16. SUBSEQUENT EVENTS

 

On April 5, 2020, the Company entered into certain exchange agreements separately with certain U.S. and non-U.S. holders of certain convertible promissory notes issued by the Company on January 21, 2020. The non-U.S. holders are qualified as "non-U.S. Persons" as defined in Regulation S of the Securities Act of 1933, as amended (the "Securities Act"). The U.S. holder is an "accredited investor" as that term is defined in Rule 501(a) of Regulation D. Pursuant to the Exchange Agreements, the holders agreed to deliver the Notes to the Company for cancellation, of which the aggregate principal amount plus accrued interest expenses are $931,584.07, and the Company agreed to issue to the holders an aggregate of 506,297 shares of the Company's common stock, par value $0.001 per share, and warrants to purchase 506,297 shares of Common Stock.

 

On April 20, 2020, the Company entered into certain exchange agreements separately with additional non-U.S. holders of certain convertible promissory notes issued by the Company on August 28 and September 4, 2019. The non-U.S. holders are qualified as "non-U.S. Persons" as defined in Regulation S of the Securities Act.

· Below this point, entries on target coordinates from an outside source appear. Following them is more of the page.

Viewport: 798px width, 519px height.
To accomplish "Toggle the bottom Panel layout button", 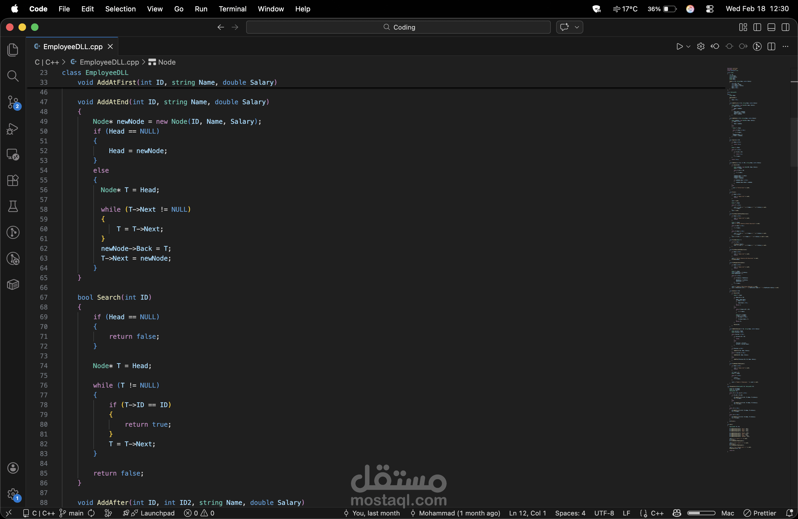I will pos(771,27).
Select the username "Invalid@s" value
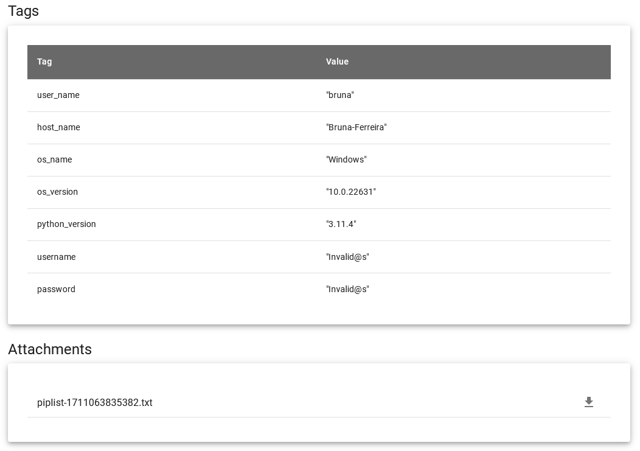This screenshot has height=451, width=640. 347,257
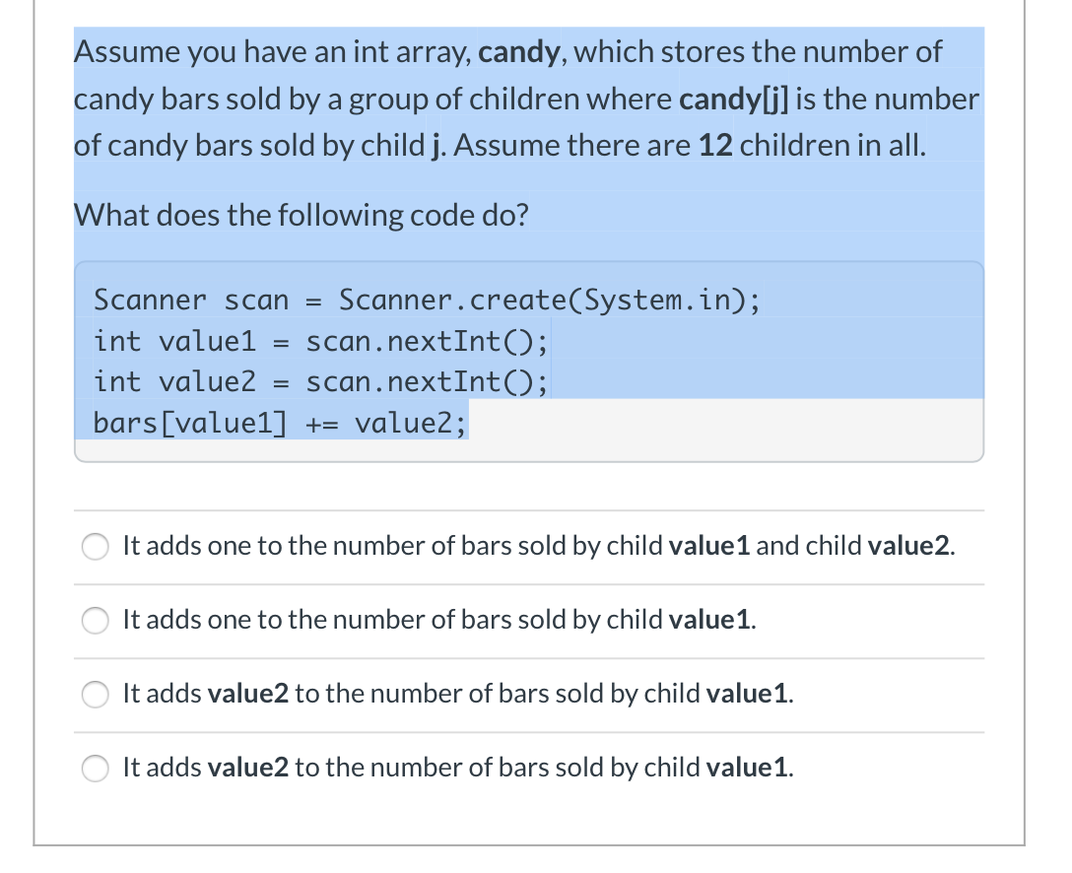
Task: Select the first answer radio button
Action: pyautogui.click(x=95, y=547)
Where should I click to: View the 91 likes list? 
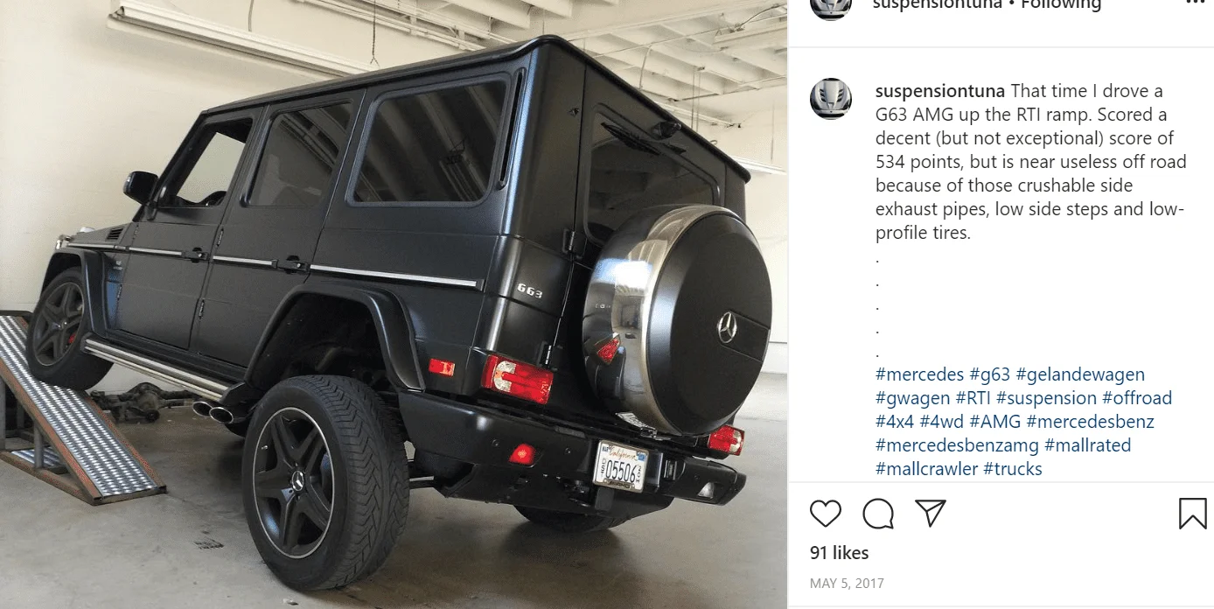pos(840,553)
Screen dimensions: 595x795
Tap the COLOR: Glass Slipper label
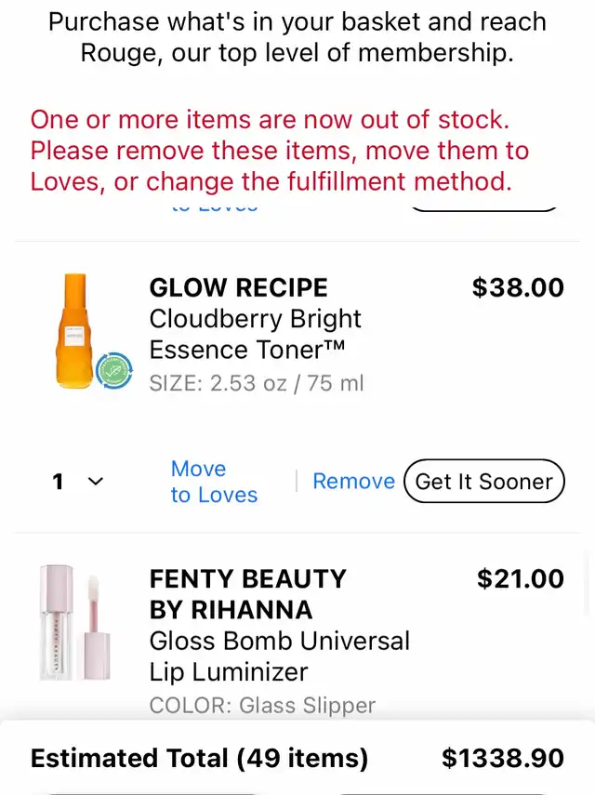pyautogui.click(x=262, y=705)
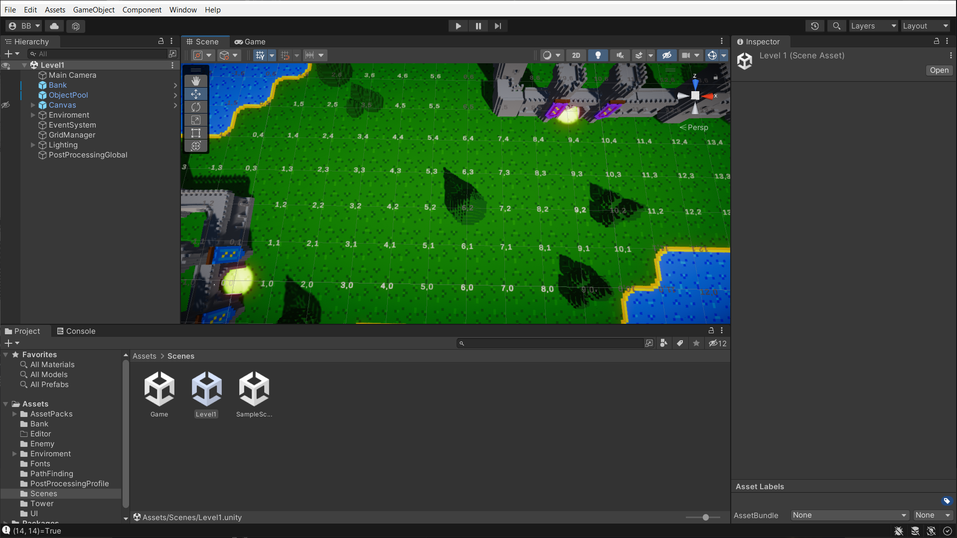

Pursuant to the Exchange Agreements, the holders agreed to deliver such notes to the Company for cancellation, of which the aggregate principal amount plus accrued interest expenses are $515,195.84, and the Company agreed to issue to the holders an aggregate of 289,438 shares of the Company's common stock, par value $0.001 per, and warrants to purchase 289,438 shares of Common Stock.

 

In May 2020, the Company received capital contributions of approximately $1,602,040 in cash from 40 investors through private placements of the sale of certain number of Common Stocks for the purchase price of $2.25 per share of Common Stock and a free warrant attaches with each Common stock that was purchased. The exercise price of the warrant will be at $6.00 per common stock with a mandatory redemption at $9.00 per common stock pursuant to the terms and conditions of the warrants.

 

The Company has evaluated subsequent events through the date which the financial statements were available to be issued. All subsequent events requiring recognition as of March 31, 2020 have been incorporated into these financial statements and there are no subsequent events that require disclosure in accordance with FASB ASC Topic 855, "Subsequent Events."